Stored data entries
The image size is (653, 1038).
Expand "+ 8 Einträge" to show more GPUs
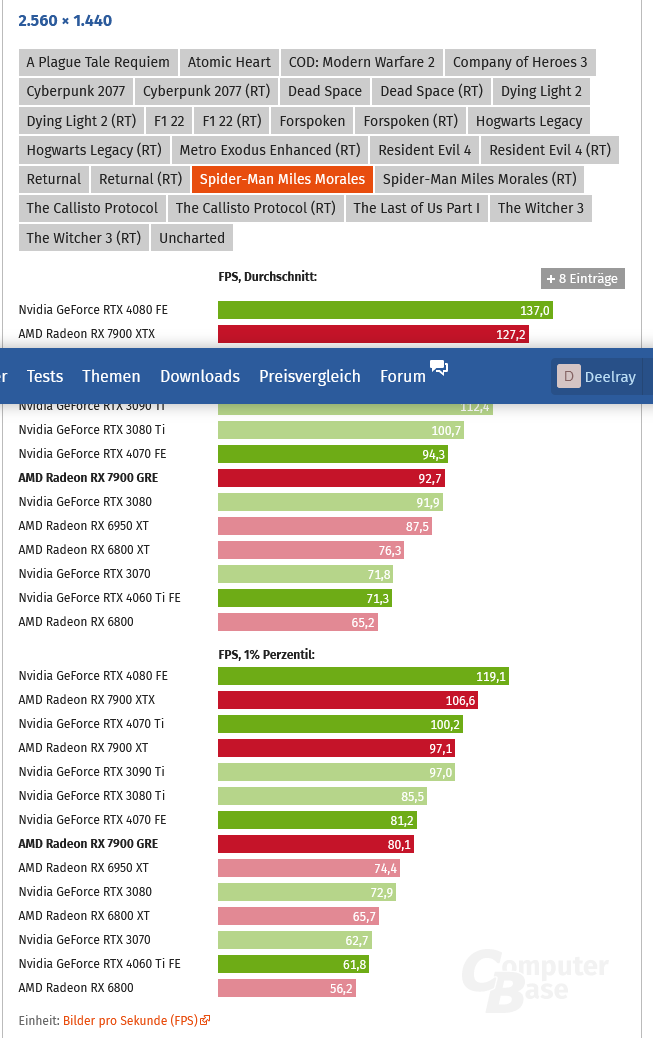pos(582,278)
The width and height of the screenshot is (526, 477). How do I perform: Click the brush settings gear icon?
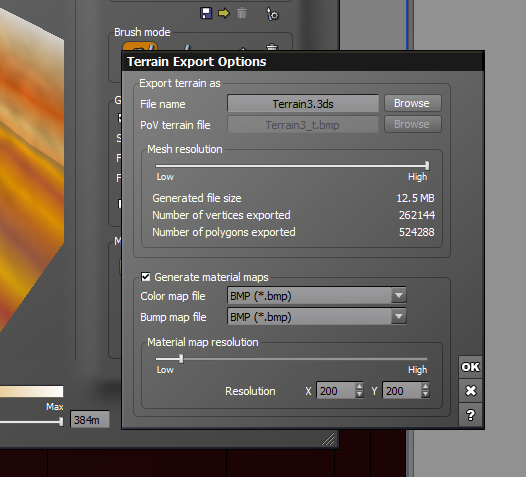click(x=272, y=14)
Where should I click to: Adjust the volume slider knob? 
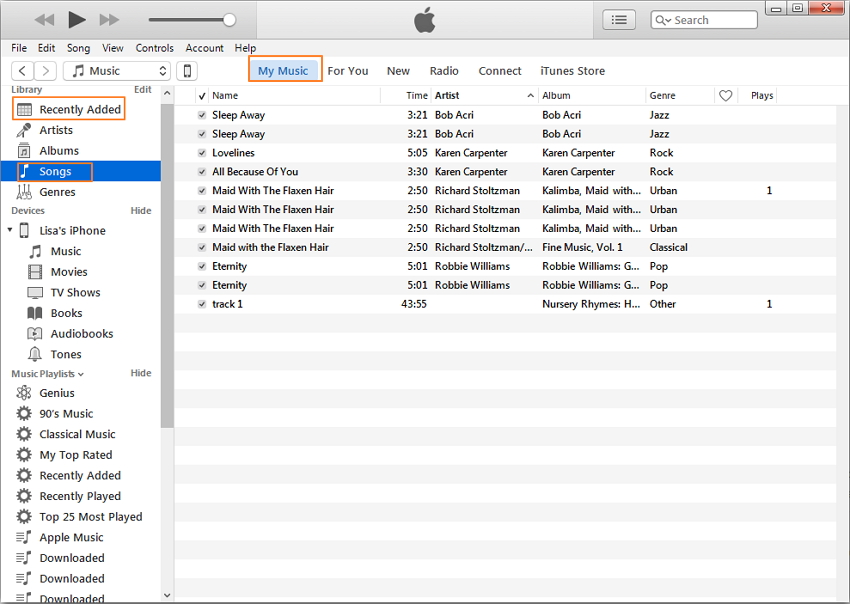[x=230, y=20]
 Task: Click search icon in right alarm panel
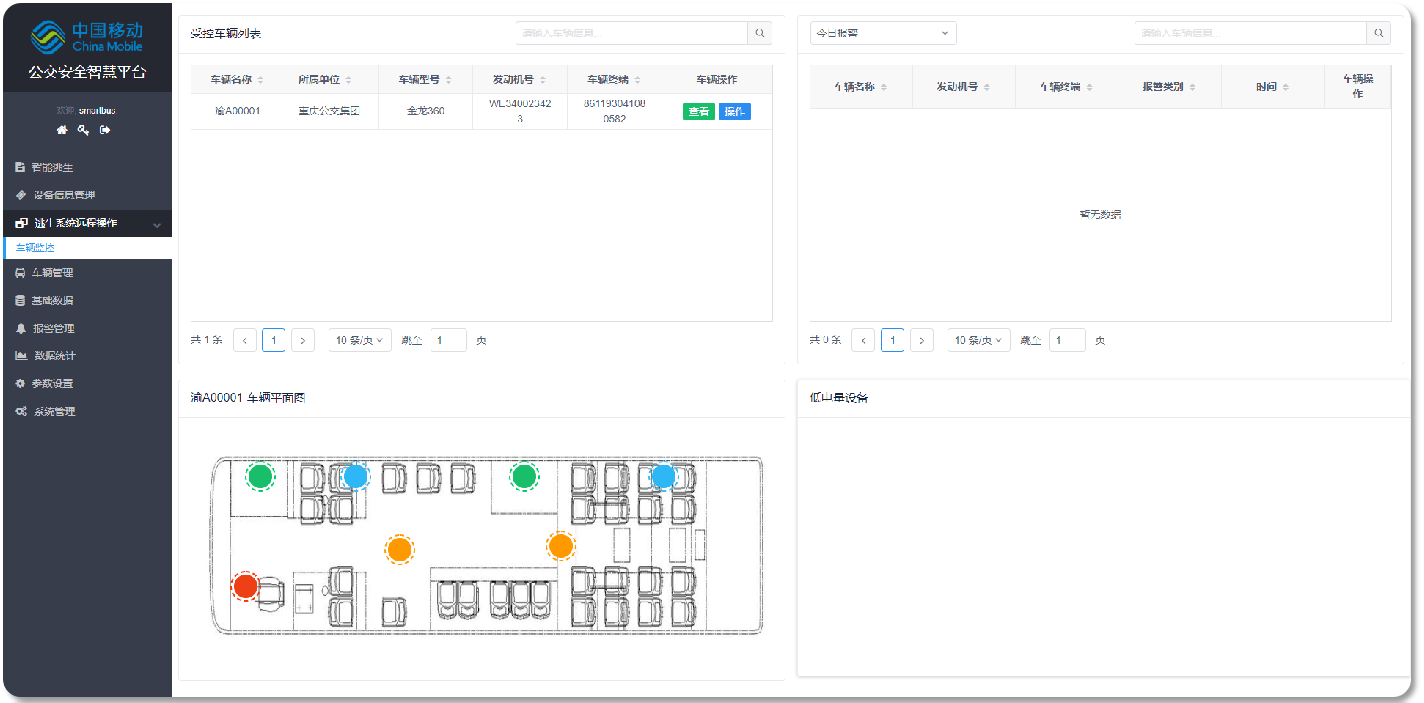click(1379, 33)
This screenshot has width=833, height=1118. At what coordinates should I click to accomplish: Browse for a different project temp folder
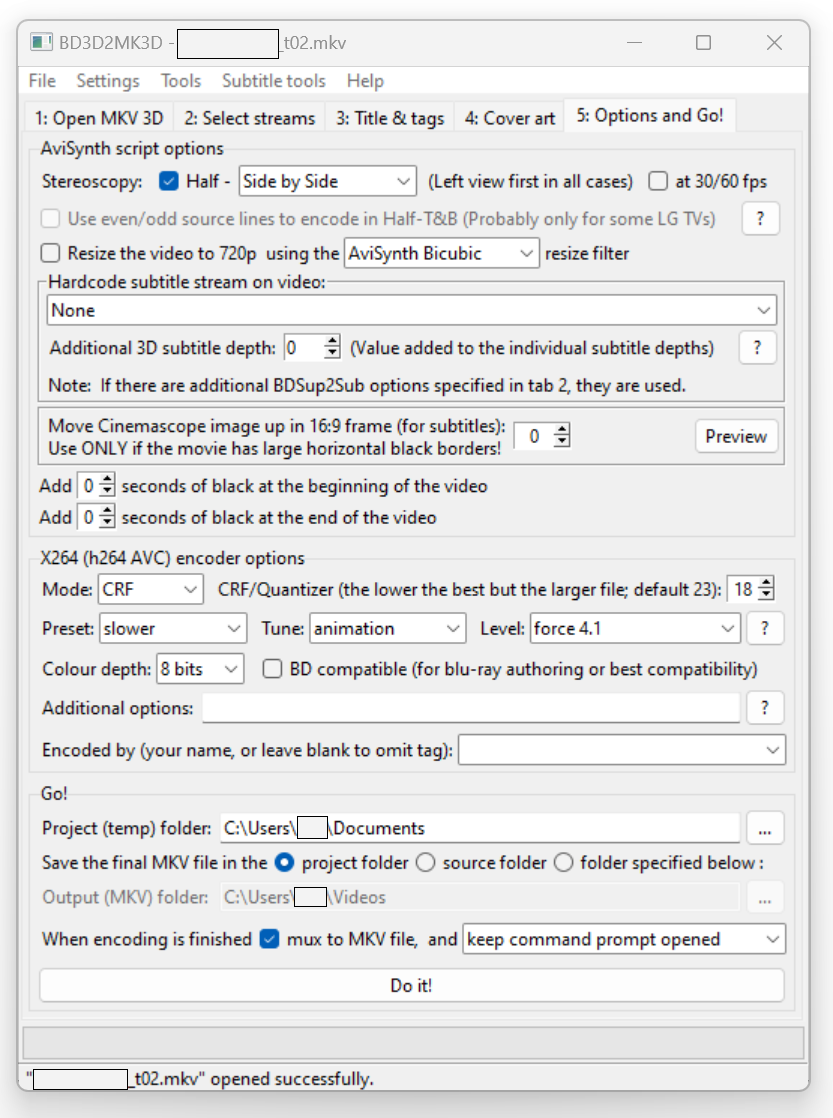(x=764, y=828)
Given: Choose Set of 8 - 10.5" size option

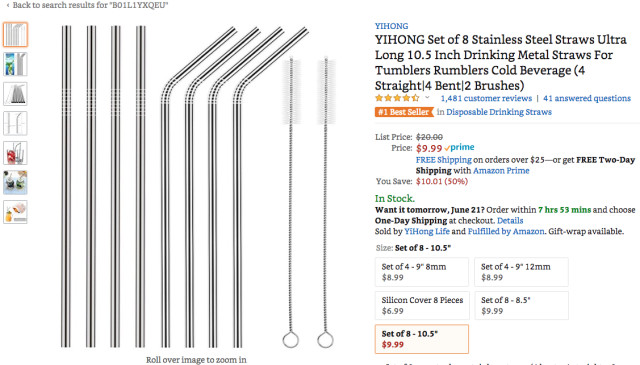Looking at the screenshot, I should tap(422, 339).
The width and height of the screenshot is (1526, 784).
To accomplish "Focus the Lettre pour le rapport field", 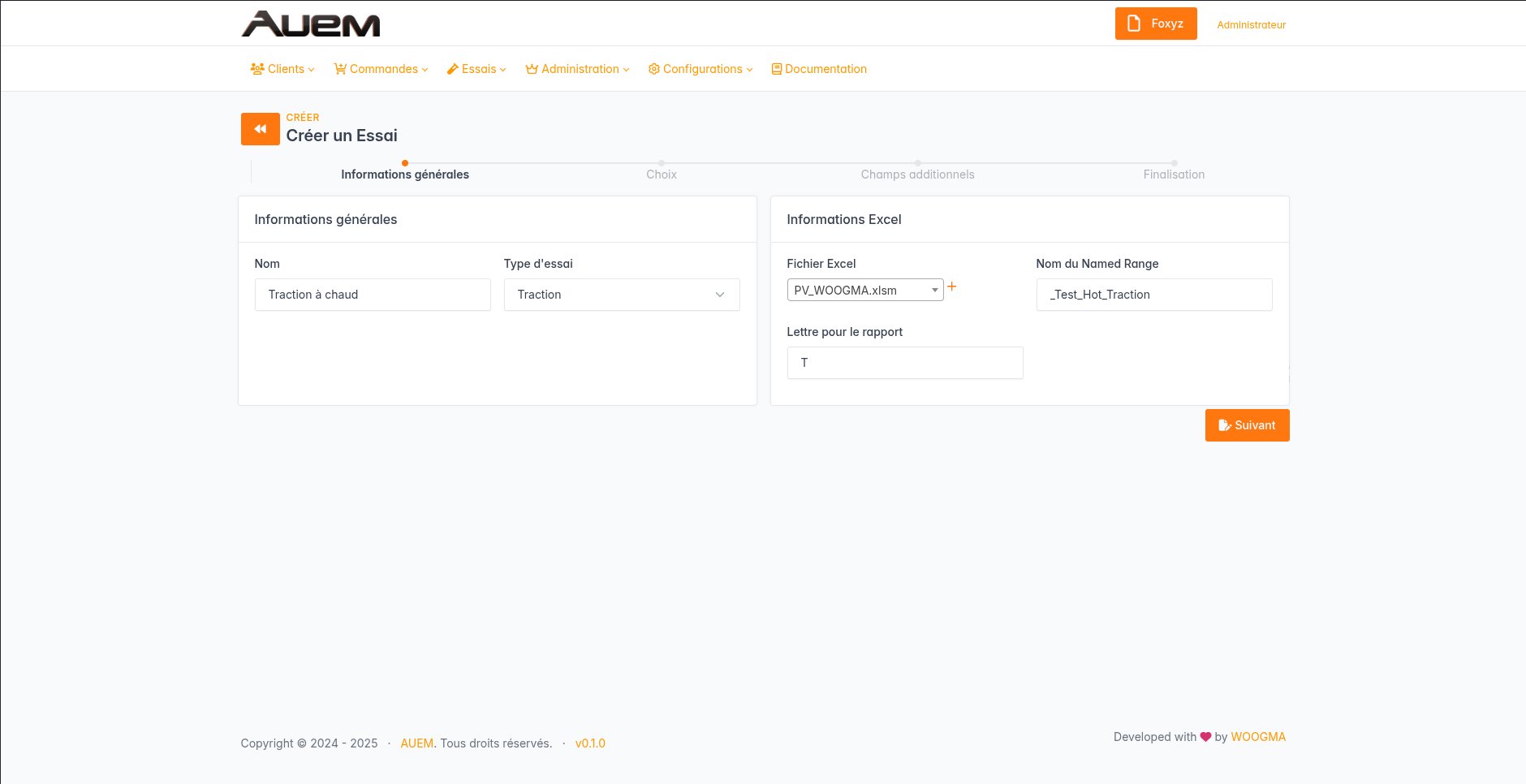I will point(904,363).
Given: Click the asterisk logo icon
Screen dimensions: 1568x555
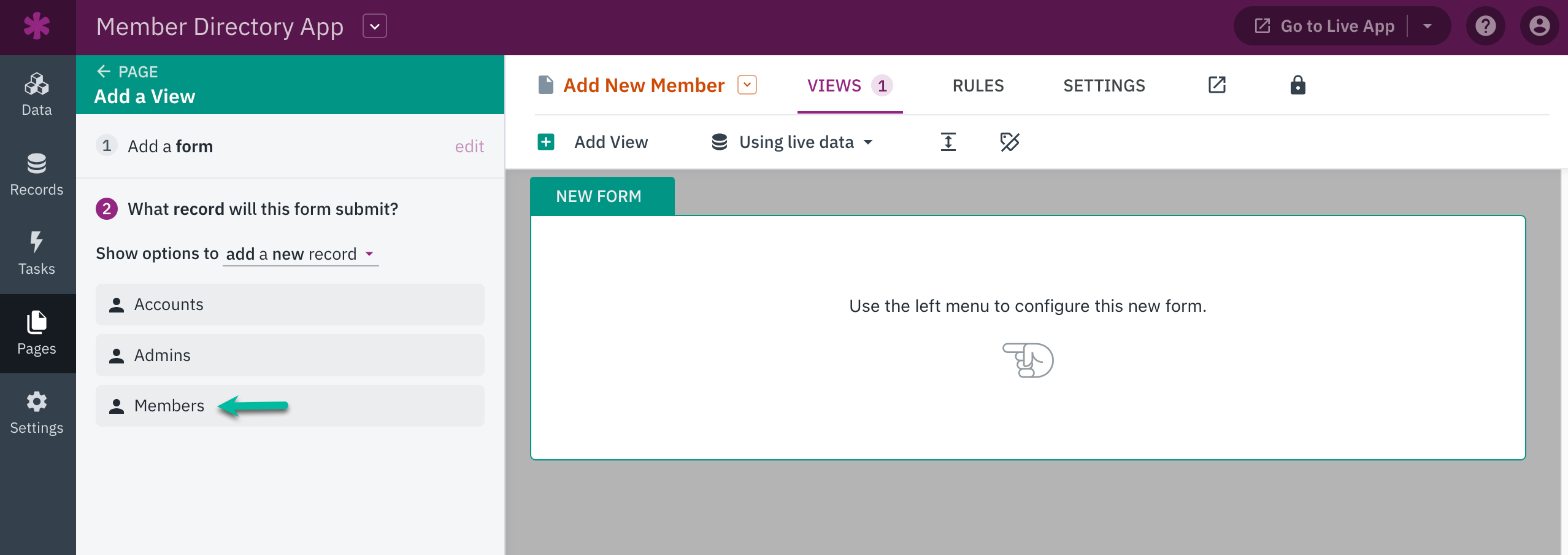Looking at the screenshot, I should coord(37,26).
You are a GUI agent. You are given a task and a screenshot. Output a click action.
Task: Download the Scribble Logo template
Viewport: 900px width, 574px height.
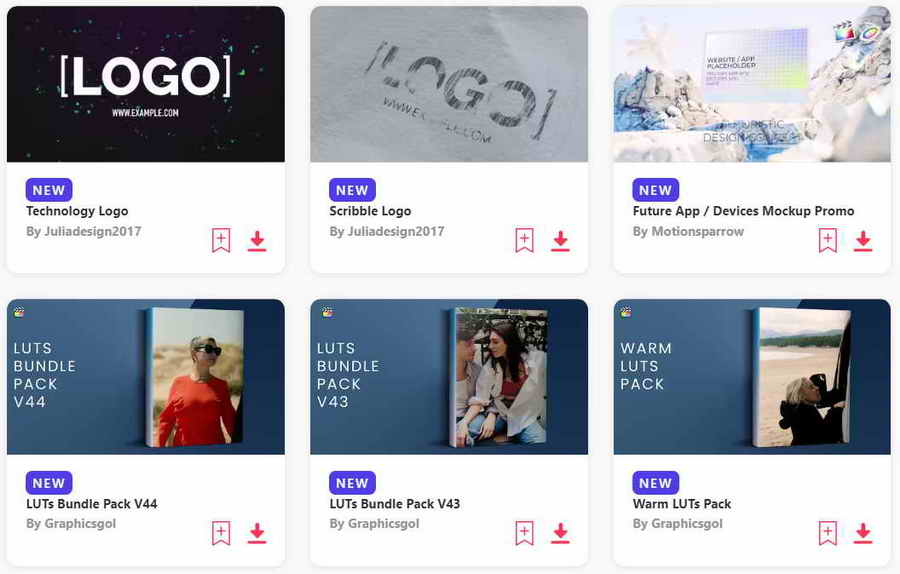[560, 241]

▸ TASK ITEM
Every line from the one that holds "You are a GUI" to the last line of the records above goes into the answer, exactly as written; nothing else does, and no picture does either.

▸ COMPLETED TASK
You are a GUI agent. You are given a task and a screenshot. Output a click action.
Task: Download the Scribble Logo template
Viewport: 900px width, 574px height.
[560, 241]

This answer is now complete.